Goddess of Knowledge: a conversation
A followup conversation on “Goddess of Knowledge” with my brother Jerry, starting with a post of his own, and continuing in the comments to his post.1 Reproducing it here to make sure it doesn’t get lost later.
In a sense
(a few thoughts and questions after contemplating Kyle’s blog post)
What instruments are we born with to obtain knowledge? What physiological capacities do we have at our disposal to observe and interpret data? Sight. Sound. Smell. Touch. Taste. Is that it? Or is it possible there are other senses that we are not so easily attuned to because they are not necessary for individual physical survival or the perpetuation of our species?
If a man is born blind, he will rely more on his sense of hearing to determine truth. If a man is born deaf, he will likewise see things we never see. Or more correctly, he will observe and interpret things that our eyes see yet our minds ignore and fail to process. So is it possible that if we hear but don’t understand and we see but do not perceive that there may be other senses that we can feel but do not learn from?
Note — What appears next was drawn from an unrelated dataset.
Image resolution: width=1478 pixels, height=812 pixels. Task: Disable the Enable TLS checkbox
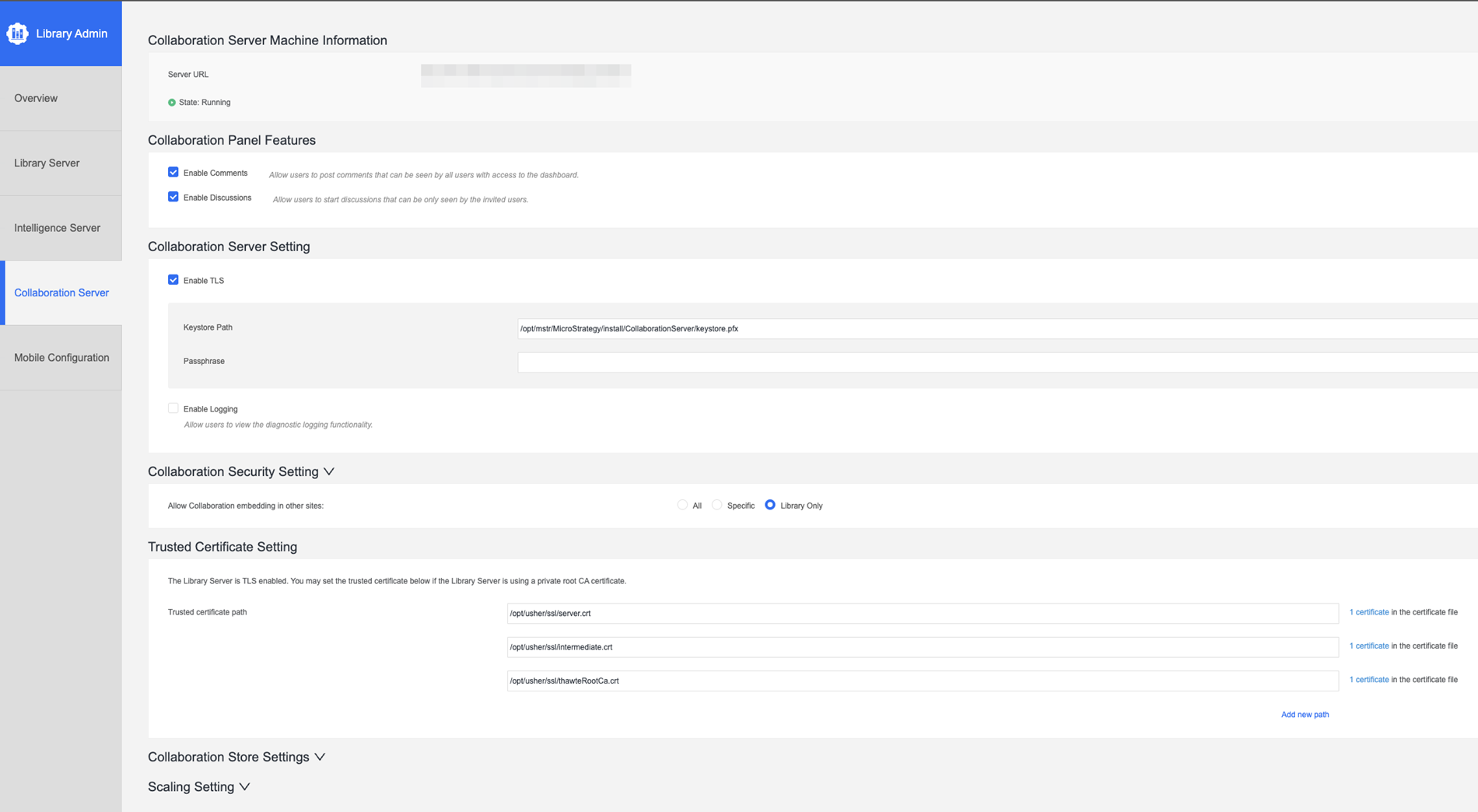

Is the truth learned from any single one of these five senses any more true than another? Does seeing the sun give you truth that is any truer than feeling its heat on your skin? Or the stars—they are too far away to observe through touch. They must be learned only through one sense, sight. Perhaps there are other truths in the universe that can only be learned through one sense. If that is a spiritual sense, would it not be important to attune that sense to attain increased knowledge?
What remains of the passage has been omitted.